Sorry for the confusion, I was countering the contention that a connection
pool would fix all of this, and gave that low likelihood of removing the
lock contention given the results of the first set of data and its linear
ramp-up.

I frankly think it is extremely unlikely given the test results that
figuring out how to run this with 64 threads (instead of the current linear
ramp up to 128) will give 100% CPU utilization.
Any system that gets 100% CPU utilization with CPU_COUNT concurrent
processes or threads and only 35% with CPU_COUNT*2 would be seriously flawed
anyway... The only reasonable reasons for this I can think of would be if
each one used enough memory to cause swapping or something else that forces
disk i/o.

Granted, that Postgres isn't perfect and there is overhead for idle, tiny
connections, handling CPU_COUNT*2 connections with half idle and half active
as the current test case does, does not invalidate the test -- it makes it
realistic.
A 64 thread test case that can spend zero time in the client would be useful
to provide more information however.

>>> While it's true that the car
>>> might be drivable in that condition (as long as nothing unexpected
>>> happens), you're going to have a hard time convincing the manufacturer
>>> to offer that as an options package.
>>
>> The original poster's request is for a config parameter, for experimentation
>> and testing by the brave. My own request was for that version of the lock to
>> prevent possible starvation but improve performance by unlocking all shared
>> at once, then doing all exclusives one at a time next, etc.
>
> That doesn't prevent starvation in general, although it will for some
> workloads.

I'm pretty sure it would, it would guarantee that you alternate between
shared and exclusive. Although if the implementation lets shared lockers cut
in line at the wrong time it would not be.

>
> Anyway, it seems rather pointless to add a config parameter that isn't
> at all safe, and adds overhead to a critical part of the system for
> people who don't use it. After all, if you find that it helps, what
> are you going to do? Turn it on in production? I just don't see how
> this is any good other than as a thought-experiment.

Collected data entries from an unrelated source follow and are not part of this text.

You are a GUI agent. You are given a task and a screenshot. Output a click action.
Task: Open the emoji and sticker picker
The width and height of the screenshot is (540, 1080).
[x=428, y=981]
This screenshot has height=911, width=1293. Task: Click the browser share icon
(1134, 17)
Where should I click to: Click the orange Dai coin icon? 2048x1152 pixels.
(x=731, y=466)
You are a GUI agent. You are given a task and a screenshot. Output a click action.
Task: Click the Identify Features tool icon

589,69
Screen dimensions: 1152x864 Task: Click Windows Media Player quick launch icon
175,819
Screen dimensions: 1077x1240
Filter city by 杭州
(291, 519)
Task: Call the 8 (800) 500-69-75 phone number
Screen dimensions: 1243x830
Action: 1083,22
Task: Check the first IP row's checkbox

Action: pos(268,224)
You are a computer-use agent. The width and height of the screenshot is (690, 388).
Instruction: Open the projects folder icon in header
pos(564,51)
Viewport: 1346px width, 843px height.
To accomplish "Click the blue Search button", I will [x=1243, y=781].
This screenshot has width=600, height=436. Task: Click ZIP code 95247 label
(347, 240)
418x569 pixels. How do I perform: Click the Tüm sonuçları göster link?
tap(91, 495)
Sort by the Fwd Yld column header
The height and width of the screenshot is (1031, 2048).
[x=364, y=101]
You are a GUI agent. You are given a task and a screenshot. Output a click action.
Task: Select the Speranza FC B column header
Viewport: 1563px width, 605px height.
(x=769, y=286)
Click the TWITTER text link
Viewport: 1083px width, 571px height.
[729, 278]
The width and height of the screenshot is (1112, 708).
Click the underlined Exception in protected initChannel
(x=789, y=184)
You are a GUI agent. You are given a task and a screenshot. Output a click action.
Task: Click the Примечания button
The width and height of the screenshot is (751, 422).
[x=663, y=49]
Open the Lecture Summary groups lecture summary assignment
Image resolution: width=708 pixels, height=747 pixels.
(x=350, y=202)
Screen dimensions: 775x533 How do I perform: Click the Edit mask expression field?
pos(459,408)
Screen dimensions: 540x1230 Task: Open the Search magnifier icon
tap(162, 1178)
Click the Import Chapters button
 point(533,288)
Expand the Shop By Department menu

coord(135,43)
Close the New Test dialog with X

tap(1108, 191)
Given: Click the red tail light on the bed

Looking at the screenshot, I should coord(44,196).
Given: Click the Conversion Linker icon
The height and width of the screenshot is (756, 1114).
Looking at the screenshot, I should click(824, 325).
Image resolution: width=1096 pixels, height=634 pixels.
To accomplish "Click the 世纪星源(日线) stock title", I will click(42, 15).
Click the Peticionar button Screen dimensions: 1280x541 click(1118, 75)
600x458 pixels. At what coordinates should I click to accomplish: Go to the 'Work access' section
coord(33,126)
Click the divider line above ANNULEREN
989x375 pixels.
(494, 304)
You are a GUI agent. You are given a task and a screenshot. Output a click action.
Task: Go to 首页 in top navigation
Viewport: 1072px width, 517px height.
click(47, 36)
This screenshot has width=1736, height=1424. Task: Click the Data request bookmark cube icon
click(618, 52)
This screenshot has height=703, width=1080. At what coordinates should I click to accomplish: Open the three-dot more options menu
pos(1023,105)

The safety is yet to be determined. The overhead is yet to be determined.
You are assuming the worst case for both.
If it turns out that the current implementation can cause starvation
already, which the parallel discussion here indicates, that makes your
starvation concern an issue for both.

>
> At any rate, as I understand it, even after Jignesh eliminated the
> waits, he wasn't able to push his CPU utilization above 48%. Surely
> something's not right there. And he also said that when he added a
> knob to control the behavior, he got a performance improvement even
> when the knob was set to 0, which corresponds to the behavior we have
> already anyway. So I'm very skeptical that there's something wrong
> with either the system or the test. Until that's understood and
> fixed, I don't think that looking at the numbers is worth much.
>

The next bottleneck at 48% CPU is definitely very interesting. However, it
has an explanation: the test blocked on other locks.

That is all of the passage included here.